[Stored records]

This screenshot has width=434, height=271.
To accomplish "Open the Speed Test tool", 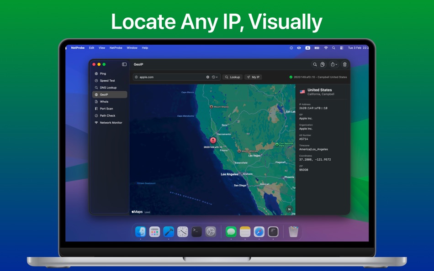I will tap(107, 80).
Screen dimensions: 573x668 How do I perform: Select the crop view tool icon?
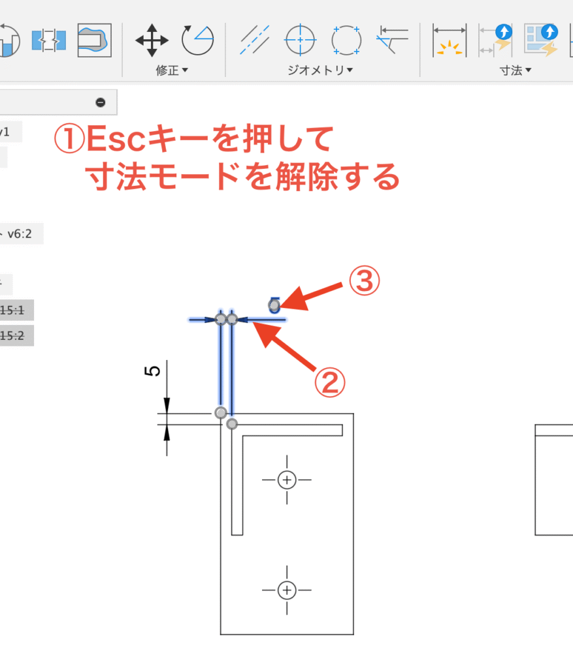(x=94, y=40)
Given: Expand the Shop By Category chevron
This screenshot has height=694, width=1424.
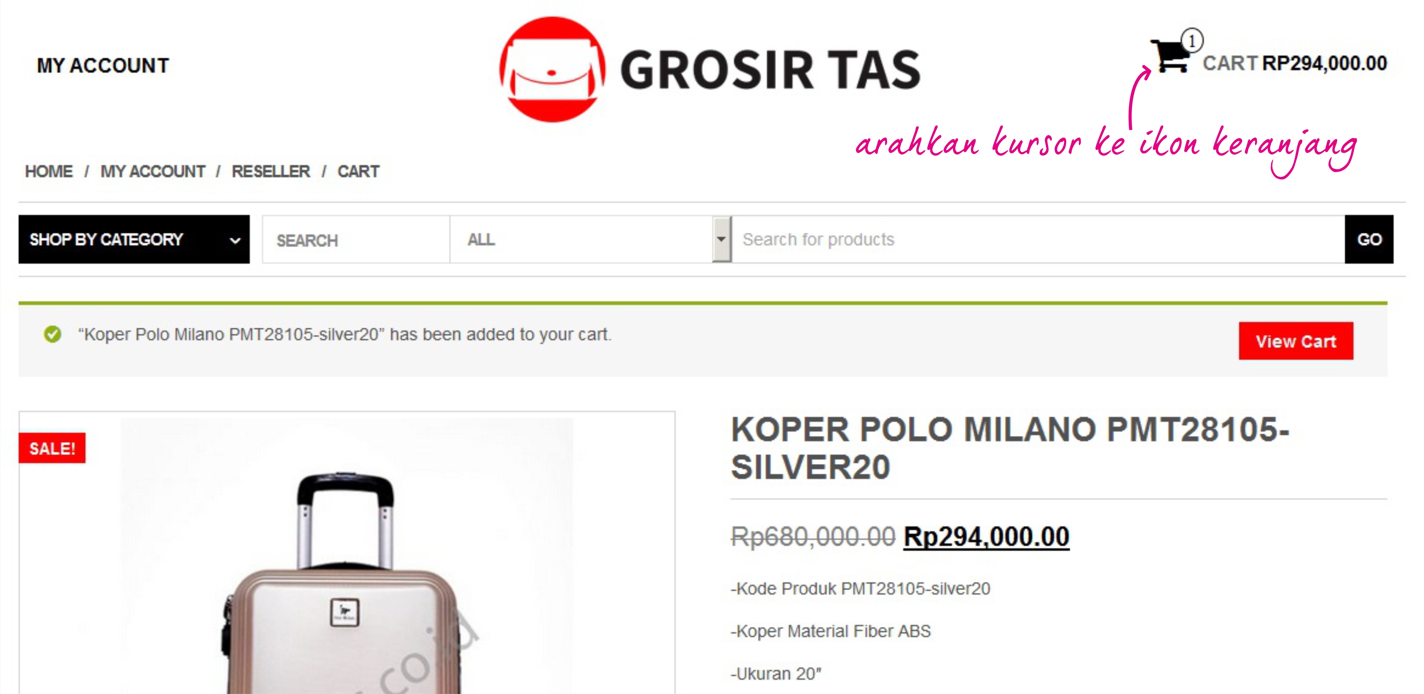Looking at the screenshot, I should (x=235, y=240).
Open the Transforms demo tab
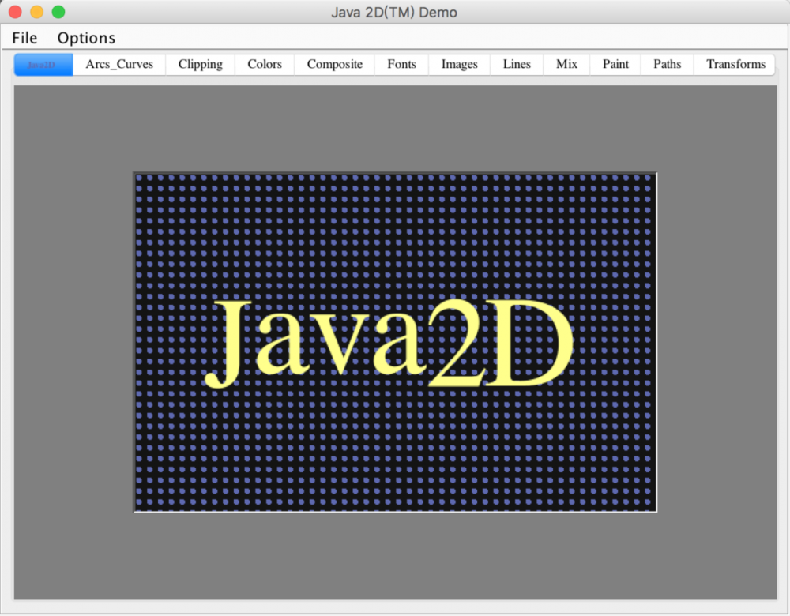 click(735, 64)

• [What is needed]:
Without the pictures, retype exactly the lines from the one that holds "Screen dimensions: 573x668" to the last line of the data above, both of them included.

• [Answer for this exercise]:
Screen dimensions: 573x668 How do I perform: Select the crop view tool icon?
(x=94, y=40)
Given: Expand the Shop By Category chevron
This screenshot has height=694, width=1424.
Looking at the screenshot, I should (x=235, y=240).
Open the Transforms demo tab
 click(735, 64)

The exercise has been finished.